(Records contained in a dataset)
Content starts
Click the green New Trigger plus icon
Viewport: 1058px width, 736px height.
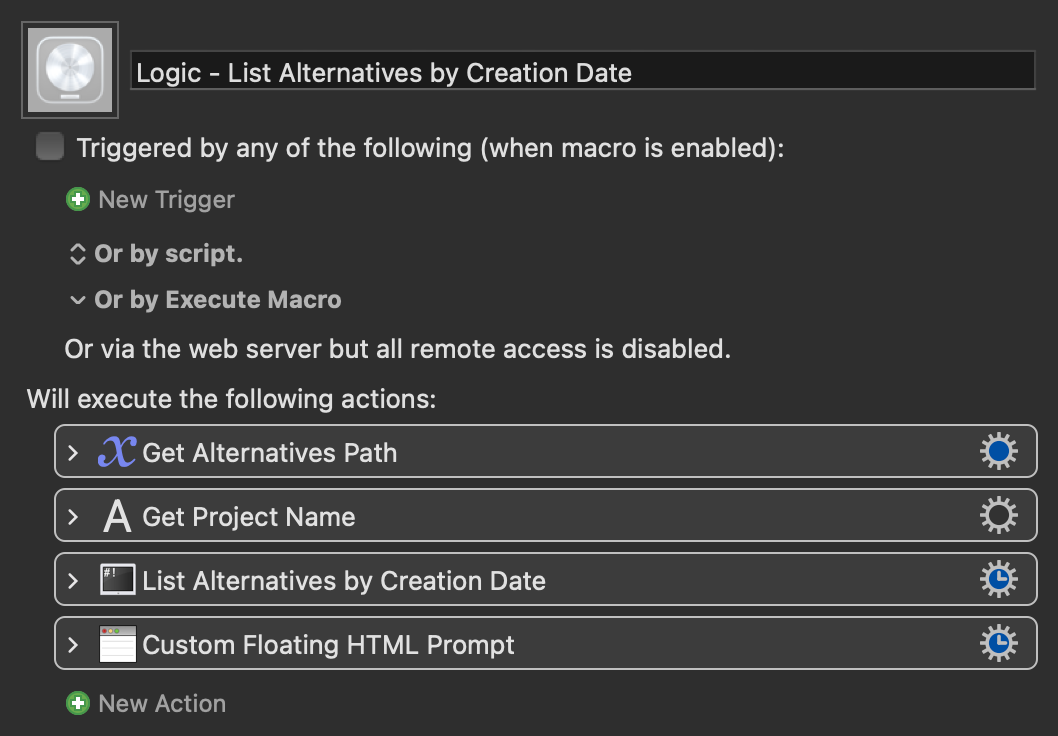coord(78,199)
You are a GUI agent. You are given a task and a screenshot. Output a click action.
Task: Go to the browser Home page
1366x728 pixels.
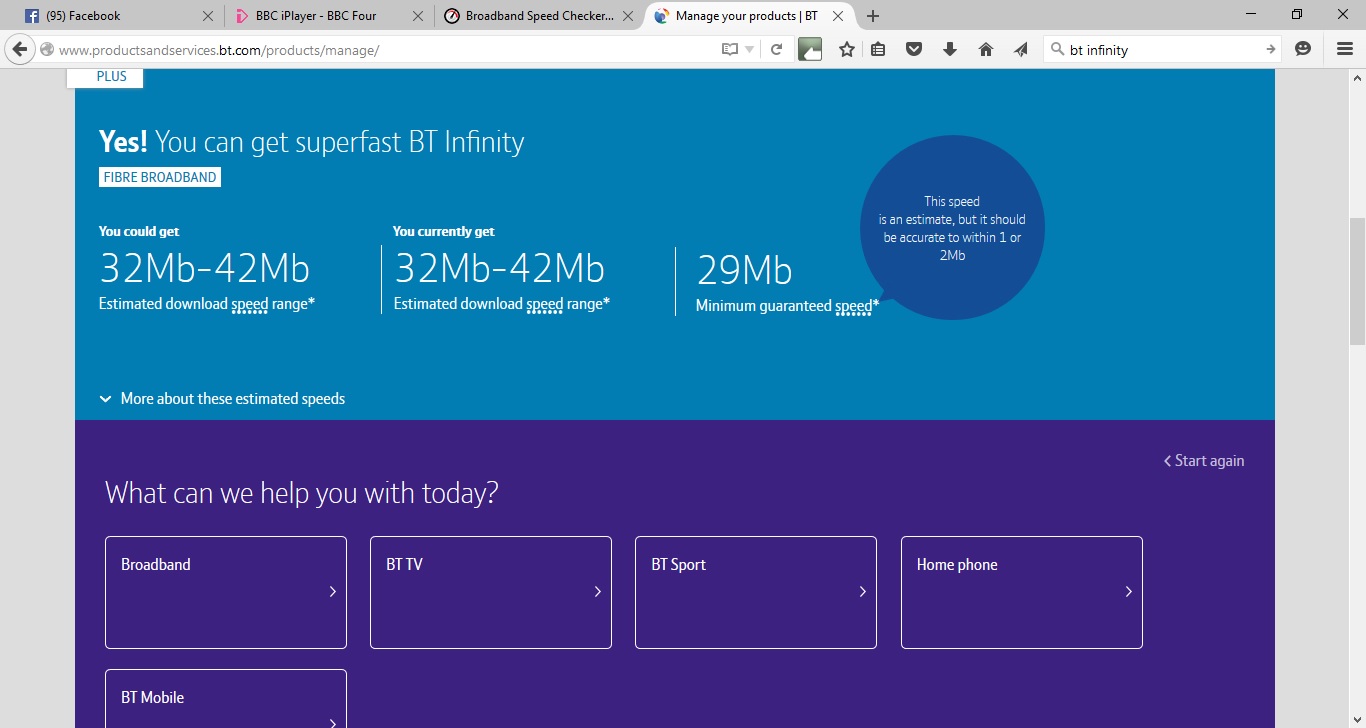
Content ends
- WHAT IS NEEDED: An exact transcription of all the entries is required, without the pictures.

- EXERCISE ANSWER:
Click the green New Trigger plus icon
Viewport: 1058px width, 736px height.
coord(78,199)
You are a GUI agent. You are given a task and a screenshot. Output a click action.
Task: Go to the browser Home page
1366x728 pixels.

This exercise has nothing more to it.